Directions - Could you write out the records exactly as they are given?

Exercise input -

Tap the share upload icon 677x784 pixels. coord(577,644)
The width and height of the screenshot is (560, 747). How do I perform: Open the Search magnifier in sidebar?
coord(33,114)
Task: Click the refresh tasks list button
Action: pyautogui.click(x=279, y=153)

Exercise answer -
Tap the share upload icon 677x784 pixels. coord(577,644)
The width and height of the screenshot is (560, 747). How do I perform: Open the Search magnifier in sidebar?
coord(33,114)
Task: Click the refresh tasks list button
Action: pyautogui.click(x=279, y=153)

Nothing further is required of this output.